We’re having goose this year for Christmas dinner for the first time. Can anyone advise on a good wine pairing?
That will depend on a lot of things, such as what wine you like, how much you want to spend, who you want to please and what you stuff in the bird. Might be time for that bottle of Barolo, or controversially Gewurztraminer (if you go the christmassy spicy stuffing route).
Last Christmas we had this with goose:
It went really well, and also went nicely with the game and ham pie we made with the leftovers.
A couple of years before that we had a Barolo - sorry, no idea which one, but again it worked well I thought.
Funnily enough, I’ve just ordered some Barolo! I like big reds, but one of our guests only drinks whites. I’m happy to have several bottles open as they’ll all be drunk but can only decant one.
Trying to cross post from another thread… This is what I’m going with (and I’ll be crossing my fingers it works)
Love that gewurz, tasted at the Christmas Press Tasting, it should be awesome with the goose.
I’d go for gewurztraminer. Had Trimbach’s Seigneurs de Ribeaupierre a few years ago and it was fantastic. Weighty enough to stand up to the goose etc but still has the fruit to complement them.
I had the 2007, was fantastic. I may have a sweet spot for gewurztraminer…
Alsace white, definitely. Either Gewurz or Pinot Gris for me. The Trimbach Seigneurs de Ribeaupierre is a great wine and will age too. I had a bottle of 1983 that I forgot about and found at the back of the cellar which we drank about 2008 I think and it was fantastic, still very fresh and vibrant.
Hiya Katie! I second the Rhone recommendations here (the Exhibition Crozes is a great shout) and for the white have you thought about a white Rhone? How about this:
It looks like it might have enough oomph to stand up to goose and some of the Xmas day trimmings, and it’s the kind of wine I’d love to drink on its own so if there’s leftovers it’s a great ‘watching the Queen’s speech while slowly dozing off’ wine.

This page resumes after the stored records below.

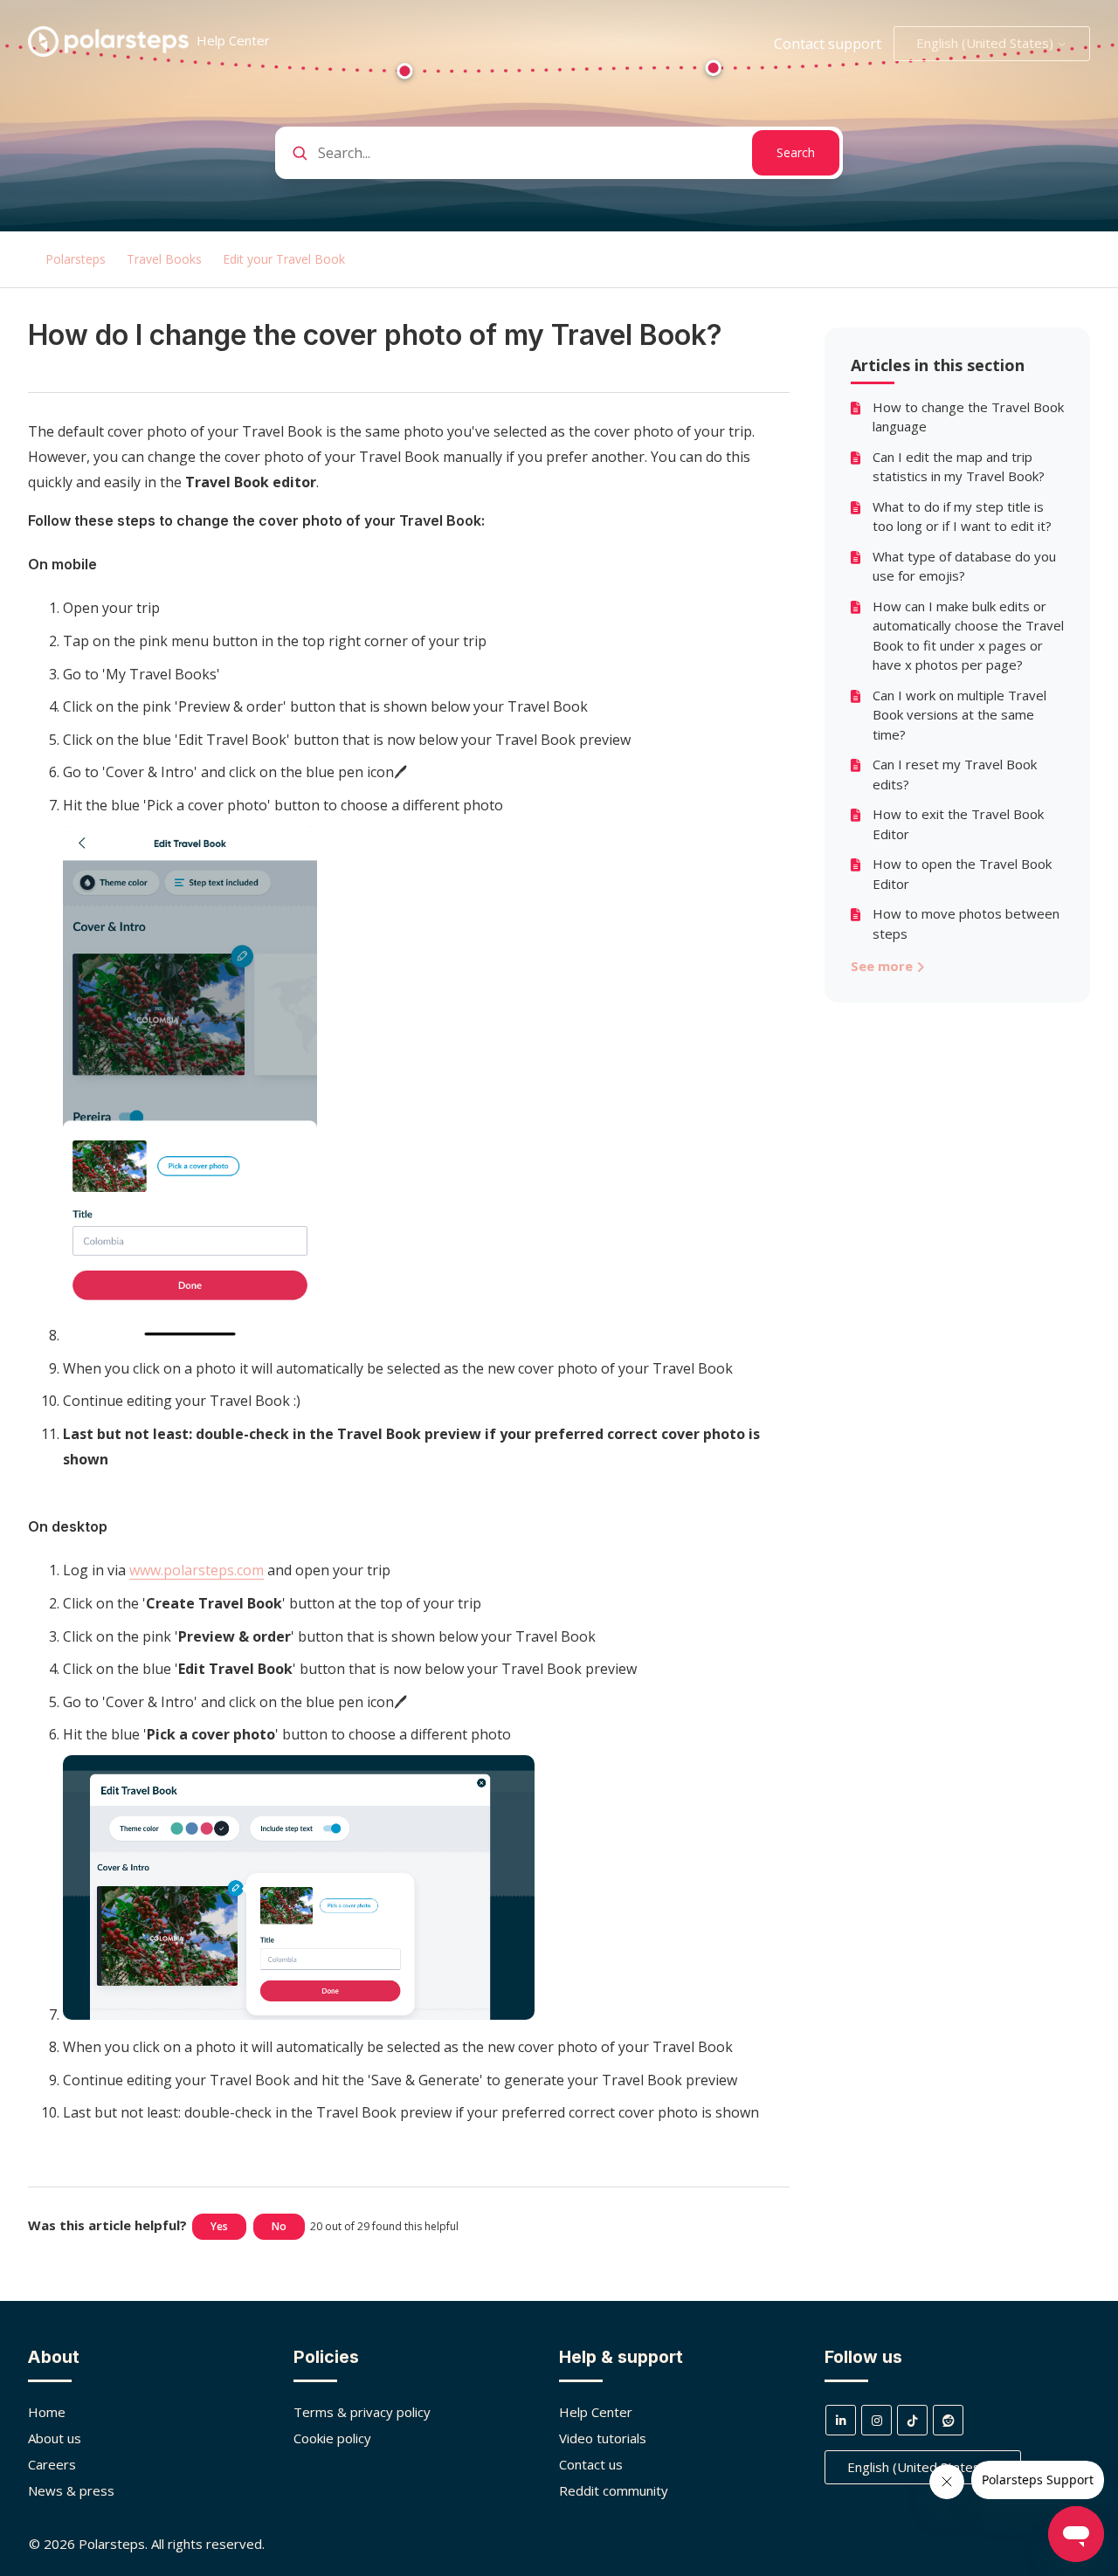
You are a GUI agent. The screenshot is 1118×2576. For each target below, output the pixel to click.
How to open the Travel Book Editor (962, 873)
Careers (52, 2464)
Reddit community (613, 2490)
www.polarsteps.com (196, 1570)
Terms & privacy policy (362, 2412)
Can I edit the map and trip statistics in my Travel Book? (959, 467)
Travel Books (164, 259)
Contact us (591, 2464)
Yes (219, 2226)
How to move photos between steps (966, 923)
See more (883, 966)
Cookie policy (332, 2438)
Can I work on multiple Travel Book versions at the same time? (959, 714)
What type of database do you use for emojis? (964, 566)
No (279, 2226)
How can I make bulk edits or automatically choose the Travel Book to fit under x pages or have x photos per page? (968, 635)
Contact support (827, 43)
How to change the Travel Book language (968, 417)
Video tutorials (602, 2438)
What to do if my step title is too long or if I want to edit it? (962, 516)
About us (54, 2438)
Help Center (595, 2412)
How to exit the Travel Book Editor (958, 824)
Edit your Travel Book (284, 259)
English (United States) (986, 43)
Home (47, 2412)
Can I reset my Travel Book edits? (955, 774)
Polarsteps (75, 259)
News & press (71, 2490)
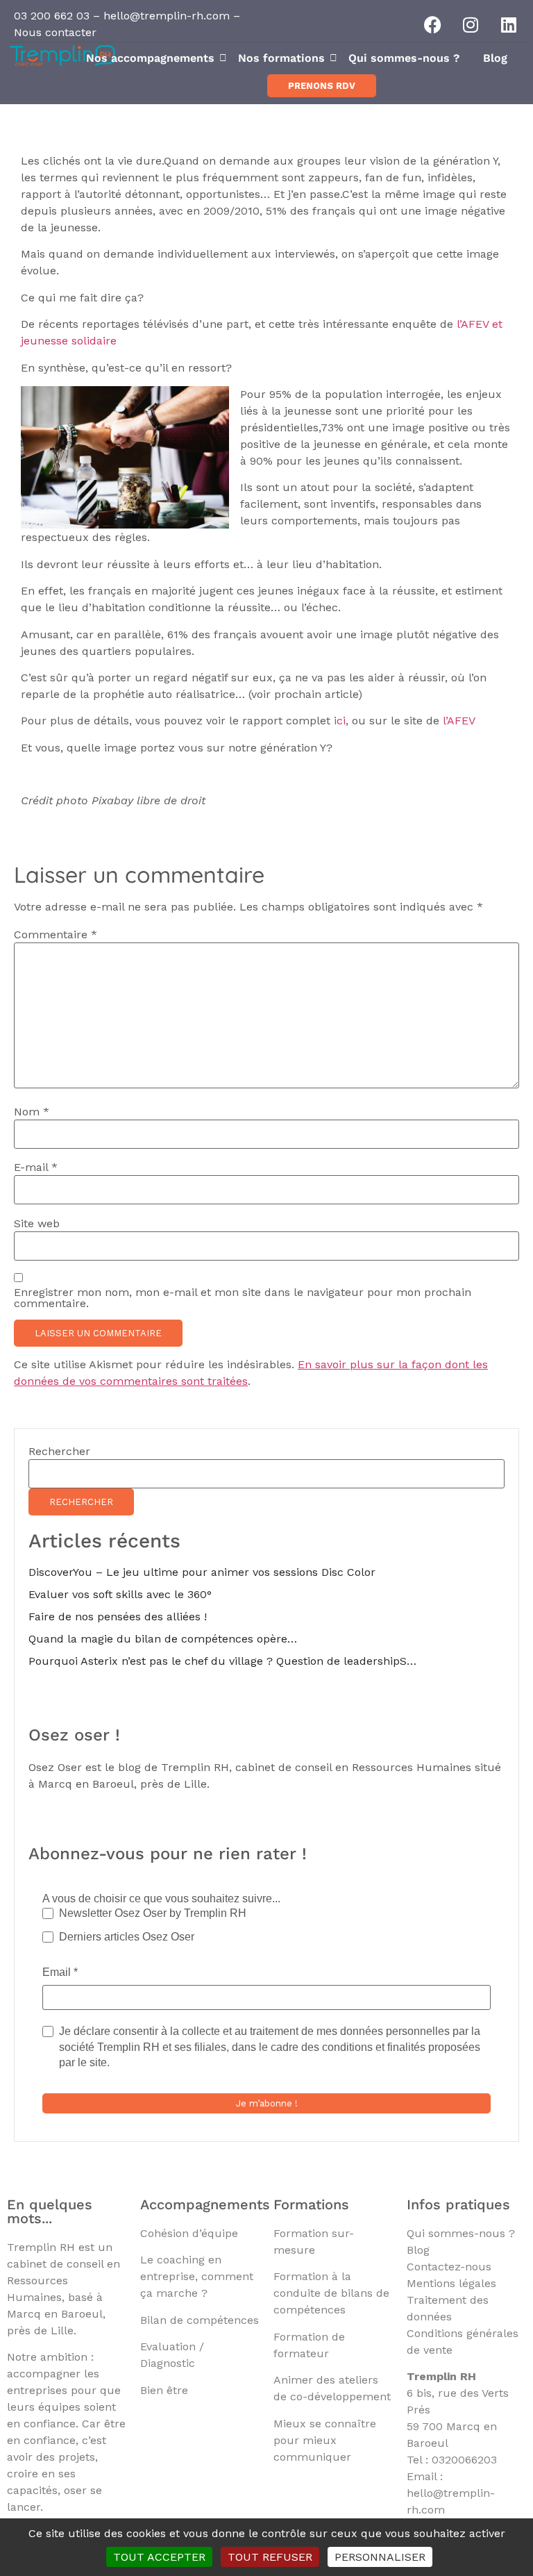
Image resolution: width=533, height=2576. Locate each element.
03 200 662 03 (52, 15)
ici (340, 720)
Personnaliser (380, 2556)
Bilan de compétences (199, 2320)
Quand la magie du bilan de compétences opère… (162, 1638)
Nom (31, 1111)
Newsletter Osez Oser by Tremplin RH (152, 1913)
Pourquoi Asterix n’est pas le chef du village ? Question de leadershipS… (222, 1661)
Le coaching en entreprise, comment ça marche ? (196, 2276)
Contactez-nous (449, 2266)
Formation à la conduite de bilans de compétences (331, 2293)
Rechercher (59, 1451)
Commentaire (55, 934)
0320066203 (464, 2459)
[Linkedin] (508, 24)
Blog (495, 58)
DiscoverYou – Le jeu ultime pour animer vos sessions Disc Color (201, 1572)
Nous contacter (55, 32)
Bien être (164, 2390)
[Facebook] (432, 24)
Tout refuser (270, 2556)
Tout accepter (159, 2556)
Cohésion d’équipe (189, 2233)
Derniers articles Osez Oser (126, 1937)
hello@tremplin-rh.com (166, 15)
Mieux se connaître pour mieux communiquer (324, 2440)
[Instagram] (470, 24)
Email (60, 1972)
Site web (37, 1223)
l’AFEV (459, 720)
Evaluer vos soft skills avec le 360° (120, 1594)
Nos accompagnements (150, 58)
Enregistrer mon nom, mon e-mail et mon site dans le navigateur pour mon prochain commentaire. (242, 1298)
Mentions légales (451, 2283)
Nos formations (281, 58)
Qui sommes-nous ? (403, 58)
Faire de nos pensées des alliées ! (117, 1616)
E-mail (36, 1167)
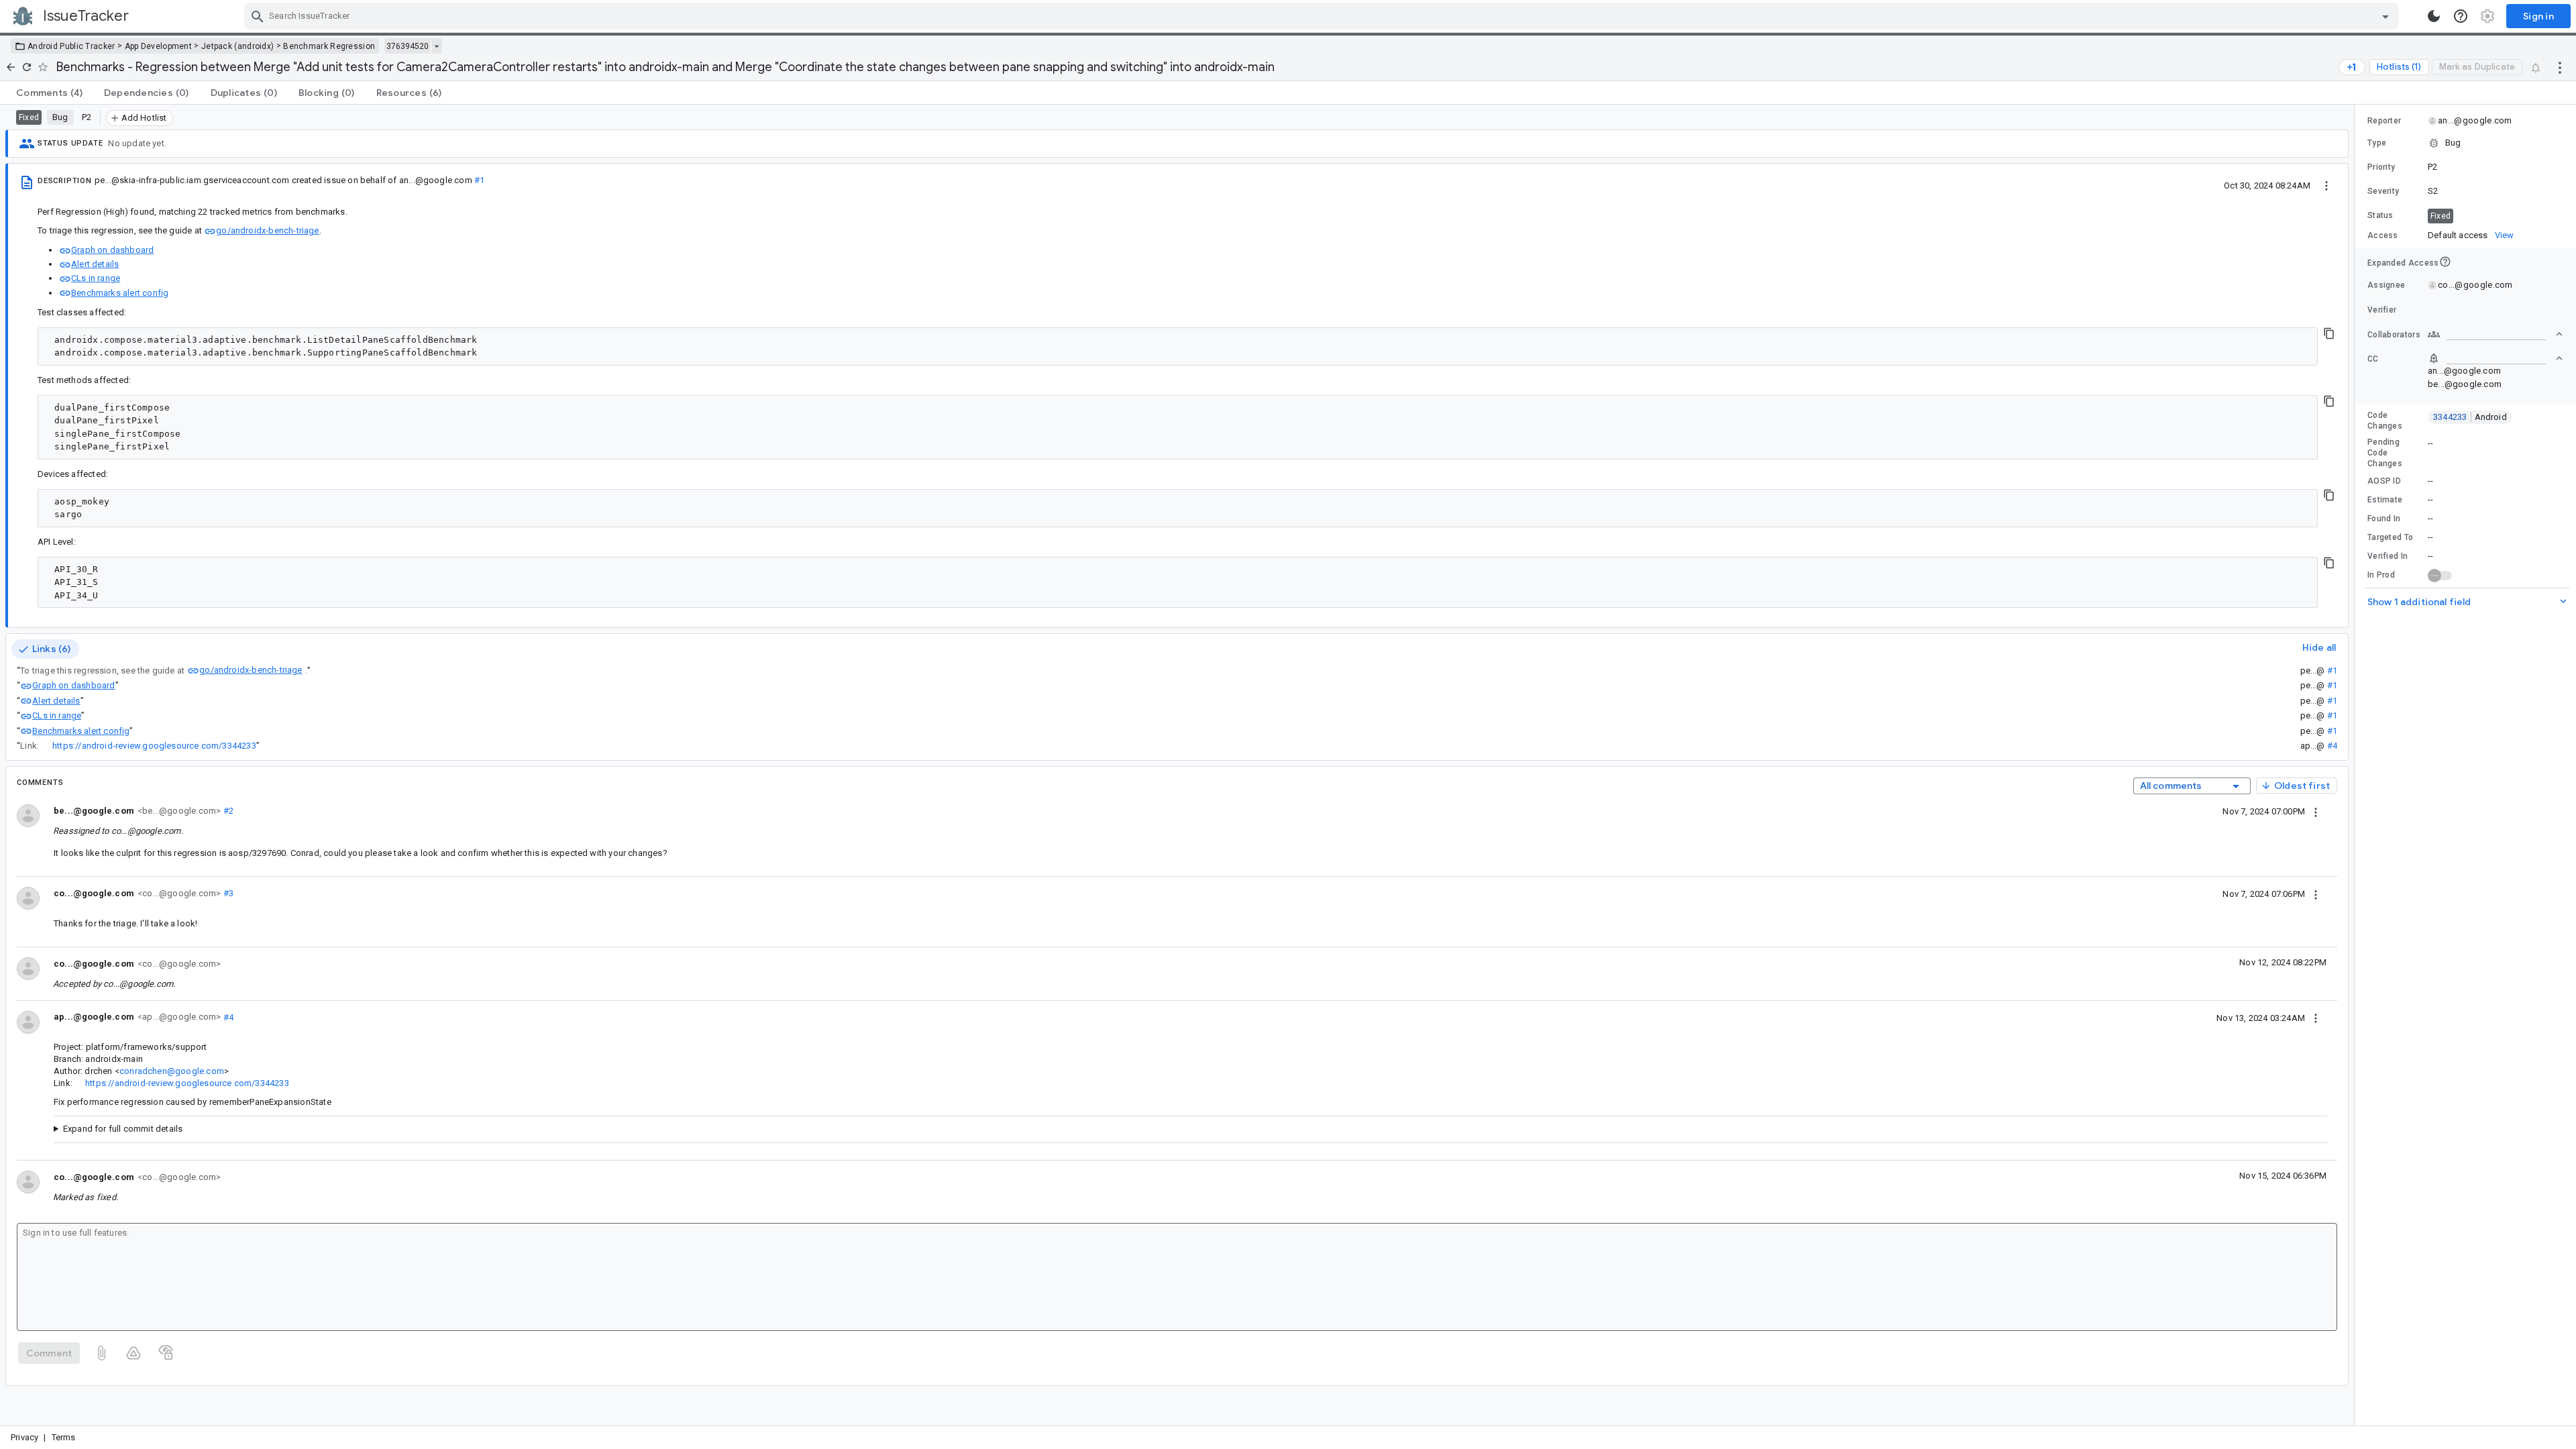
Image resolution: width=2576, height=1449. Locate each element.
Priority (2381, 167)
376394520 (407, 46)
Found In (2383, 518)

I agree about depending on what you’re doing and what you like etc. I loved the Valpolicella Amarone Classico that we had with ours last year. The only caution, which is very boring and none of my business really, is why I had to agree with the butcher about how many guests I was feeding. Was I really the last person on the planet not to know how very, very, little meat there is on a goose, regardless of how big it is?